### ARTICLE
● ● ● ● ● ● ●

For those unfamiliar with what that means, in an agreement made between the owners in the dark ages, they agreed to divide up the country geographically giving teams the broadcast rights to large swaths of territory that they then control whether their game can be shown there or not.  This might make some sense in the Northeast, but in the west it's totally insane.

When I lived in Boston I understood why I couldn't watch the New York feed when the Yankees were playing the Red Sox.  That makes sense because the Red Sox want me to watch commercials for Boston, and make them money, rather than making the Yankees money.  But I could still watch the game!  And when the Yankees were playing anywhere else I could watch the Yankee feed.  But that is not the case with the Diamondbacks.
MLB Broadcast Black-Out Map*

Why?  Because the Diamondbacks "broadcast territory" includes all of the state of New Mexico, and so we are perpetually blacked out.  I can't even watch them when they are on ESPN.  They are always not on television, because heaven forbid that I might decide to go to the game, but then decide not to because I can watch them on TV instead.  Now to demonstrate the stupidity of this rule.

We currently live in Albuquerque.  If I suddenly had the urge to go to a game I would either a) have to drive seven hours to get there, or b) drive to the airport and catch a 1-hour flight to Phoenix.  The current airfare to do that on Southwest would be $493, round-trip.  So if I wanted to take my whole family, we would spend $2000 on airfare for our last minute decision, not counting the cost of the tickets, food and transportation.  Not really going to happen.

But, you might say, it's at least possible, and yes it is, so let's broaden it out a little bit.  My last church was 45 minutes from the Texas border.  So to do that same scenario, we would have added another 3 hours driving to get to the airport in Albuquerque, or 2 hours to go to Lubbock, plus an extra $100-$150 more for the plane ticket, and it was still blacked out.

● ● ● ● ● ● ●

### RAW RECORDS
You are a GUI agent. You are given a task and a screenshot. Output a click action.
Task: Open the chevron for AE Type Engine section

● ● ● ● ● ● ●

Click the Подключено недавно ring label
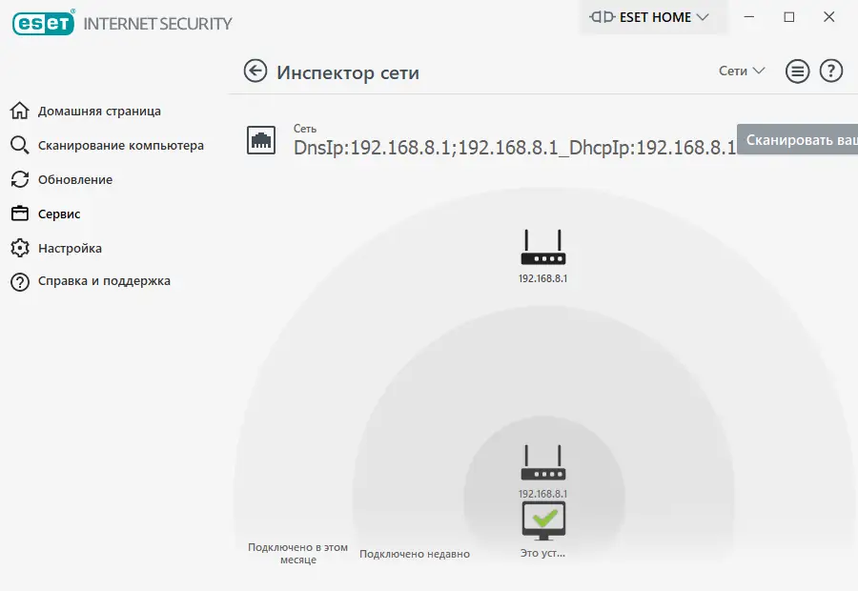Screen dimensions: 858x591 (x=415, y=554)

● ● ● ● ● ● ●

### REQUIREMENT
List every baseball team mentioned in the post about broadcast blackouts.

### ANSWER
Yankees, Red Sox, Diamondbacks